In the entries below, find the line with "The width and height of the screenshot is (1175, 528)." and the line with "Click external link". Print those two and everything between them exactly, and nothing else.
★ ★ ★
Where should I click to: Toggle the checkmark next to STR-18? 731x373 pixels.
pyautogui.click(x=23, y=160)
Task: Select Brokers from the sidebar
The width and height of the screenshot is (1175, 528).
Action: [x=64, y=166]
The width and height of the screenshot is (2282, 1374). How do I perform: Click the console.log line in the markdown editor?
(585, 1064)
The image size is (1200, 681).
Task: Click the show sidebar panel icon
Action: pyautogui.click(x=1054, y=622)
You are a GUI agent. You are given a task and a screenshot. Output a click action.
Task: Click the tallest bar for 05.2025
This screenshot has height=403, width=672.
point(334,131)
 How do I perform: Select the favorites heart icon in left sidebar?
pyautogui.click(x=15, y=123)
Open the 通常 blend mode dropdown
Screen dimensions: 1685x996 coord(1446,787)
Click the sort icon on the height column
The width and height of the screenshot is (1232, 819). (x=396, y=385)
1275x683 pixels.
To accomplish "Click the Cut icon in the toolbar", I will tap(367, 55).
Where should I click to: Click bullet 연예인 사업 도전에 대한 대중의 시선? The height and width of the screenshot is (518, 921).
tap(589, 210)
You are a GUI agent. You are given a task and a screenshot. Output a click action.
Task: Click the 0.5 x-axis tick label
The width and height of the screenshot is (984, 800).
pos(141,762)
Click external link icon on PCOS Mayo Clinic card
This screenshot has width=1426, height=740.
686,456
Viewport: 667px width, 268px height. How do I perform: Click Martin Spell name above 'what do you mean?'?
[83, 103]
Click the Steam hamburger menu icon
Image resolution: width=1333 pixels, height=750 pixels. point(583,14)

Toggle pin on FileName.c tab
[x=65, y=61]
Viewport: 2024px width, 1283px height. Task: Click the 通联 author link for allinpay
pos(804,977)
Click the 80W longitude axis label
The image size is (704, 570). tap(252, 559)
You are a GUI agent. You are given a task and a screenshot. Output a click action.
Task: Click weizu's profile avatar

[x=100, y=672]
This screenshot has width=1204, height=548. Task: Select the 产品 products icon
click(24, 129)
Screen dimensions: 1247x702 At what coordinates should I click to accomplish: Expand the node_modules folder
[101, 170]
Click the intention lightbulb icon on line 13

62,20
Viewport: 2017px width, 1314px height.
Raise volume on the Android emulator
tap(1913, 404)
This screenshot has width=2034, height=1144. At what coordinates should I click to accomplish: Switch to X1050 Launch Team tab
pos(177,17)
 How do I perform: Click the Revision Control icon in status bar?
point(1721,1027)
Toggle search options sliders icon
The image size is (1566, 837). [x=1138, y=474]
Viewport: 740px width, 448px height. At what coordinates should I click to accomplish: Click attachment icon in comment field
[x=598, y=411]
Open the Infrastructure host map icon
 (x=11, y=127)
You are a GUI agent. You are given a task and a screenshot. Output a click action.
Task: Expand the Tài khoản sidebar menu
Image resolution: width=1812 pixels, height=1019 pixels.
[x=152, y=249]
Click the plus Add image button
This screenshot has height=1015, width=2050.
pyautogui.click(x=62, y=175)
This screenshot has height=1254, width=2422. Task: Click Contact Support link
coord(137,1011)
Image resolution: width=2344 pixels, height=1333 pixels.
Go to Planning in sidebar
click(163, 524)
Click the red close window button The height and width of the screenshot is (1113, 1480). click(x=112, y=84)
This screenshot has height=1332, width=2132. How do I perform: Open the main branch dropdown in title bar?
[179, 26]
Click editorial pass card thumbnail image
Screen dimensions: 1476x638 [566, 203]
★ ★ ★
__SOLUTION TO THIS EXERCISE__:
The width and height of the screenshot is (1175, 528).
Action: [x=64, y=166]
The width and height of the screenshot is (2282, 1374). How do I perform: Click the console.log line in the markdown editor?
(585, 1064)
The image size is (1200, 681).
Task: Click the show sidebar panel icon
Action: pyautogui.click(x=1054, y=622)
You are a GUI agent. You are given a task and a screenshot. Output a click action.
Task: Click the tallest bar for 05.2025
This screenshot has height=403, width=672.
point(334,131)
 How do I perform: Select the favorites heart icon in left sidebar?
pyautogui.click(x=15, y=123)
Open the 通常 blend mode dropdown
Screen dimensions: 1685x996 coord(1446,787)
Click the sort icon on the height column
The width and height of the screenshot is (1232, 819). (x=396, y=385)
1275x683 pixels.
To accomplish "Click the Cut icon in the toolbar", I will tap(367, 55).
Where should I click to: Click bullet 연예인 사업 도전에 대한 대중의 시선? The height and width of the screenshot is (518, 921).
tap(589, 210)
You are a GUI agent. You are given a task and a screenshot. Output a click action.
Task: Click the 0.5 x-axis tick label
The width and height of the screenshot is (984, 800).
pos(141,762)
Click external link icon on PCOS Mayo Clinic card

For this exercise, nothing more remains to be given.